# IP whitelists

IP whitelisting allows you to ensure traffic to/from Workato is not hijacked by a malicious website.

# Traffic from Workato

All traffic from Workato comes through the following IP addresses:

• 52.5.142.59
• 34.226.132.221
• 52.54.43.157

You can add these IP addresses to your application/firewall whitelist. Add all three IP addresses to the whitelist to ensure continuous access.

# Example whitelist configuration

If you have a recipe that accesses a MySQL server running on an Amazon EC2 machine, with a special user called integrationuser, you can run the following SQL command on your database to whitelist the Workato IP addresses.

GRANT ALL ON db1.*
TO 'integrationuser'@'52.5.142.59',
'integrationuser'@'34.226.132.221',
'integrationuser'@'52.54.43.157';

# Traffic to Workato

# On-premise agent

Workato's on-premise agent provides a secure way for Workato to selectively access customer-authorized on-prem apps, databases and folders without having to open inbound ‘ports’ in the corporate firewall. The on-premise agent makes an outbound connection to Workato via an on-premise gateway.

If your organization has strict outbound traffic rules, you should whitelist the on-premise gateway IP address:

• 34.192.94.13
• 34.195.128.7
• 34.226.84.130
• 52.206.58.244 (Deprecated on 28 March 2018)

# General (browsers, webhooks, API endpoints)

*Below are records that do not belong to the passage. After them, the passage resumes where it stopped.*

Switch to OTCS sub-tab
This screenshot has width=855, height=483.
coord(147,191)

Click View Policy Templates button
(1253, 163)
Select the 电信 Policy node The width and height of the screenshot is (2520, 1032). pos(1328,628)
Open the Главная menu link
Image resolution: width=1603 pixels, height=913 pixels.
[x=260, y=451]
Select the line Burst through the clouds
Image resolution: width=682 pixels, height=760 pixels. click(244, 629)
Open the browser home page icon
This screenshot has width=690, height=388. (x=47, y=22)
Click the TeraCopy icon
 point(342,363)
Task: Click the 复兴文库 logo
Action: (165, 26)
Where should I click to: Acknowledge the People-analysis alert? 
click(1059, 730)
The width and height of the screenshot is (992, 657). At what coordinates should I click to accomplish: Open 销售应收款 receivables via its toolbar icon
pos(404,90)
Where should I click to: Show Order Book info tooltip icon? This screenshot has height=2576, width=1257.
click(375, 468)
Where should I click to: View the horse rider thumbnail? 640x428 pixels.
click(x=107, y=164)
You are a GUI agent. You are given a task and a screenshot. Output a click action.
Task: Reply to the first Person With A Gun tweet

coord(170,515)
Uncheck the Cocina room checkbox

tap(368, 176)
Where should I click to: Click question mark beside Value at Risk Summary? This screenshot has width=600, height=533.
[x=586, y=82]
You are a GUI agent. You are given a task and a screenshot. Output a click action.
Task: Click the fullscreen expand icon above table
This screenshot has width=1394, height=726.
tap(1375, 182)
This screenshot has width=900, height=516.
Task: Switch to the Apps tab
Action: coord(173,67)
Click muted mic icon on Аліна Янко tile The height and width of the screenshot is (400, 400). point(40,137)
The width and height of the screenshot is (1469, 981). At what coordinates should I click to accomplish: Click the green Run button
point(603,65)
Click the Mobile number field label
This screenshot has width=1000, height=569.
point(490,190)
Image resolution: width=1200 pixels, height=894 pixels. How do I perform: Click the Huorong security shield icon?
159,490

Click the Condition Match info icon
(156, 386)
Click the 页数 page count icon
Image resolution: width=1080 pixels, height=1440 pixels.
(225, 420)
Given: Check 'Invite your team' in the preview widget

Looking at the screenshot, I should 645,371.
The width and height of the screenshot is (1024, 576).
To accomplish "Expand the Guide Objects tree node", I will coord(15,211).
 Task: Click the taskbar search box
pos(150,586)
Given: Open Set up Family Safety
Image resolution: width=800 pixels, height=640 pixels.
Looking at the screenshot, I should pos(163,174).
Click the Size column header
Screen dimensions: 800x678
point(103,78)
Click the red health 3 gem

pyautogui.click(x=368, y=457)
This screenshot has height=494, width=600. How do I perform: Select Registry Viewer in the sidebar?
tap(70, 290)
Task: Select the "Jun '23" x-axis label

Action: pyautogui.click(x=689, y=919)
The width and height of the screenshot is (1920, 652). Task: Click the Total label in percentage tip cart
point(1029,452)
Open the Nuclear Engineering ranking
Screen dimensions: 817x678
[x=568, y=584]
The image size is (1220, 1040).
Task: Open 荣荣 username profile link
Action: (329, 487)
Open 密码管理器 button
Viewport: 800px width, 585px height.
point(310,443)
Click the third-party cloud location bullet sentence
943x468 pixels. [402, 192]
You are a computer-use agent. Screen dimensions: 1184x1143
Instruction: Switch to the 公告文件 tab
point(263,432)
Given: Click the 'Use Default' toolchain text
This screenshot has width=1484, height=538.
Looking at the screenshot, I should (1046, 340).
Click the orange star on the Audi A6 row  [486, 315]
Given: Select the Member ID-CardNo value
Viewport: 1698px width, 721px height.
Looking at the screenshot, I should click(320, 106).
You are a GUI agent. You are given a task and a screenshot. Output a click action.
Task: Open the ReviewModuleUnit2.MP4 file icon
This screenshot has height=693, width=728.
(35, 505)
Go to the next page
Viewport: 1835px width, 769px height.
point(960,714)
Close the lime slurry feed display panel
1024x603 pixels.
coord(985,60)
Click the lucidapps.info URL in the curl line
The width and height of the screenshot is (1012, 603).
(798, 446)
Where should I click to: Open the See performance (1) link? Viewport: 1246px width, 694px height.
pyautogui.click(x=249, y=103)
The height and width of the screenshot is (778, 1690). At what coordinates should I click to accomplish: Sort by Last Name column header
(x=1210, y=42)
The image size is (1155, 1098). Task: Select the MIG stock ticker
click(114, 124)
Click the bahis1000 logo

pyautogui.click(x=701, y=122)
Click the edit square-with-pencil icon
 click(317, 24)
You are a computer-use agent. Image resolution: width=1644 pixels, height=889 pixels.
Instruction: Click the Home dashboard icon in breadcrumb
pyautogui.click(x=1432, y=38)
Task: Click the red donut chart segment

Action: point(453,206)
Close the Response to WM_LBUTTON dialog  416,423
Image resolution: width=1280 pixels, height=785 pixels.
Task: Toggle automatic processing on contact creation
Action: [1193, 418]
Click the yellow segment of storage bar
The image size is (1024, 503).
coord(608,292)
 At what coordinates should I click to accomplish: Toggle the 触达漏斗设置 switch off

All other traffic to Workato:

• Browser based user interaction and webhooks at www.workato.com
• API endpoint requests at apim.workato.com

may be served by a different set of IP addresses, distinct from IP addresses mentioned in the previous sections. This set may expand and contract based on overall platform utilization, so it is not completely static.